Le grand problème à régler reste celui de la route. Une seule voie d’accès, étroite, permet d’arriver à Rawabi. La ville se trouve en zone A, sous contrôle de l’Autorité palestinienne. Mais la construction d’une route large, à plusieurs voies, qui permettrait de rejoindre Ramallah en 10 minutes en passant par la zone C, réclame l’accord de l’administration israélienne. « Ils finiront par accepter, soupire M. Masri. Mais le diable est dans les détails. Tout d’un coup, ils demandent une étude d’impact environnemental, et une autre sur la circulation prévue… »

Masri a tout fait pour dépolitiser Rawabi, afin de ne pas devenir otage du conflit. Puisque les officiels palestiniens eux-mêmes, incapables de percevoir la puissance symbolique du projet, ne s’y sont pas beaucoup intéressés, l’entrepreneur a continué son chemin, seul. « L’Autorité [palestinienne] nous a donné un soutien moral et politique, mais sans investir un seul sou, regrette-t-il. Ils auraient dû, grâce à la perception des impôts, installer l’électricité, le poste de police, la caserne des pompiers, les routes d’accès ! » Avant la nouvelle vague de violences, dès octobre, il avait observé un regain d’intérêt du pouvoir pour sa ville nouvelle.
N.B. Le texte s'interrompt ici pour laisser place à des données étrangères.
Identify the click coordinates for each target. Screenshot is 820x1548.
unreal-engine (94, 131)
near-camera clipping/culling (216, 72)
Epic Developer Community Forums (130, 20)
Depuis, les restrictions renforcées par les Israéliens concernant les déplacements ont ralenti le chantier, et notamment la circulation des travailleurs en provenance d’Hébron, plus au sud du territoire. Certains sous-traitants ont même décidé de leur louer des appartements, à proximité de Rawabi.
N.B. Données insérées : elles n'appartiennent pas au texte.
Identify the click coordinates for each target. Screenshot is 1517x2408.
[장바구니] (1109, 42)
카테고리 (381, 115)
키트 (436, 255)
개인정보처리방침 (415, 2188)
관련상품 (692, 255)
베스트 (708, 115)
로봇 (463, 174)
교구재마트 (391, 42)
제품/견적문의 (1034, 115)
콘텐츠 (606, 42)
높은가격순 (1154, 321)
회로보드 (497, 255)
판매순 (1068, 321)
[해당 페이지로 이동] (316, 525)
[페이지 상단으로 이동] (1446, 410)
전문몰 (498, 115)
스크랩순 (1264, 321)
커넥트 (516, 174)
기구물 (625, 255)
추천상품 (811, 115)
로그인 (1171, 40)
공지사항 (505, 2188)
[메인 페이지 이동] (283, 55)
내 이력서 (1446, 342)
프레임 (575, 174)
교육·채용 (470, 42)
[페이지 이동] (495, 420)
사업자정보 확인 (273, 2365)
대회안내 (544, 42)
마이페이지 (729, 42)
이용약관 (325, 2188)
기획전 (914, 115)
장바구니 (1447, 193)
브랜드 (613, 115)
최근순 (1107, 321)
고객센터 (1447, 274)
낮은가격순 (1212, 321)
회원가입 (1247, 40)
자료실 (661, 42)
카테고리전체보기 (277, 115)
Pendant plusieurs années, M. Masri a été critiqué, jalousé. On lui a reproché, dans un premier temps, d’exproprier les habitants des douze villages aux alentours, dont une partie des terres a été rachetée. Puis d’acquérir des matériaux de construction en Israël et de stimuler ainsi l’économie de l’occupant. « Certains ont considéré que Rawabi entérinait l’occupation, puisque tout passait par des discussions avec les Israéliens, explique un membre du comité exécutif de l’Organisation de libération de la Palestine (OLP). Mais, si on fait quelque chose pour protéger notre terre, c’est positif, au final. » Alors, « collabo » plutôt que résistant, Bashar Masri ? « Je hais les colonies, mais je ne vais pas abandonner le sommet des collines à ces gens, tranche l’homme d’affaires. Je préfère ignorer ce ressentiment émotionnel passager. »

On a aussi raillé Rawabi en le décrivant comme un projet artificiel, un décalque des colonies juives arrogantes qui dominent les villages  palestiniens traditionnels, en contrebas. Comme si les Palestiniens n’avaient pas le droit, eux aussi, à un plan d’urbanisation, à un environnement favorable. Comme si tout ne devait être que lutte, et pas jouissance. Voilà, au fond, le reproche majeur adressé au projet : il symbolisait, aux yeux des révolutionnaires professionnels, l’abandon de la lutte nationaliste au profit d’une quête banale, celle d’une vie confortable.